Also, substantial numbers find the financial and employer responsibilities of being a principal or partner GP unattractive.
A career survey by the Irish College of General Practitioners (ICGP), which represents more than 90% of GPs in Ireland, found that while more than half of the current GP trainees are undecided about emigrating, 13.1% are definitely planning to do so. However, the number of GP trainees planning to stay in Ireland after they qualify, at 33%, is up from 28% in 2014.
The ICGP is particularly concerned that 44% do not find the financial and employer responsibilities of being a principal or partner GP unattractive.
Of the GP graduates still herein Ireland, one quarter “definitely or possibly” plan to emigrate in the near future and again, being a single-handed GP is not a preferred or anticipated career end point.
Nine out of 10 recent graduates are still working in general practice and one in four of the 16.5% working overseas are planning to return to Ireland to work, up from 17% in 2014.

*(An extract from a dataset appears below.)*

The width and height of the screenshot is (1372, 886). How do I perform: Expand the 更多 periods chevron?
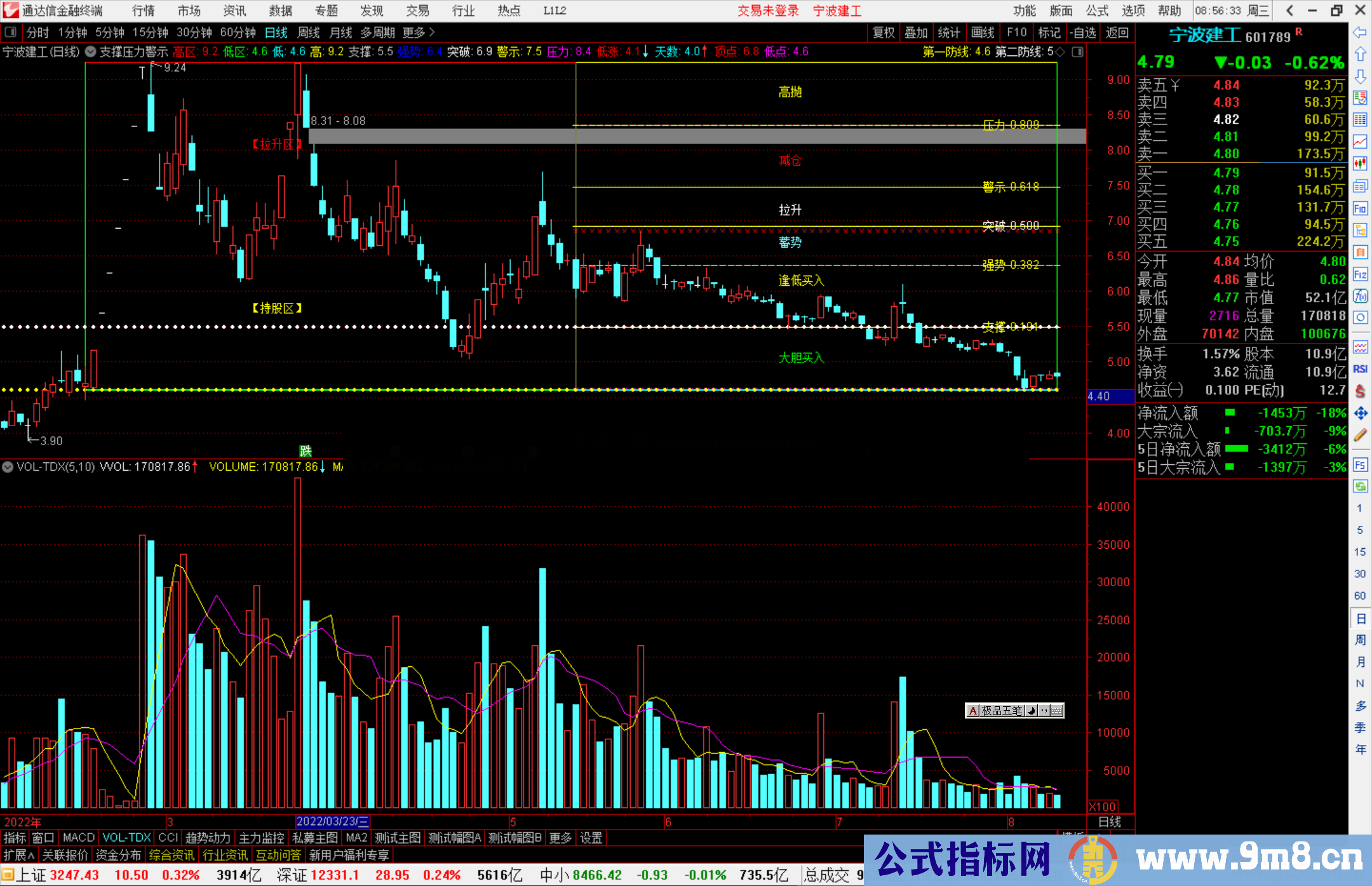[432, 32]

ICGP director of research Claire Collins said the low percentage of current trainees and recent graduates definitely committed working in Ireland indicated that there was still a GP workforce planning concern.
ICGP director of training Gerard Mansfield said he was concerned that emerging GPs did not like the idea of undertaking, on behalf of the State, responsibility for premises, practice management, administrative staffing and IT information technology in order to provide a GP service.
“The State is funding more clinical care built upon an infrastructure it procures but does not own or control,” said Dr Mansfield. “It does not afford the security of employee status to anyone within this infrastructure and is completely dependent on GPs choosing to take up a contract for service from the State.
“With expanding co- morbidities and an ageing population, the demand for GP services in Ireland is expected to continue to increase.
“The workforce in general practice is a major concern for the Government as they seek to move additional services into general practice and the community.”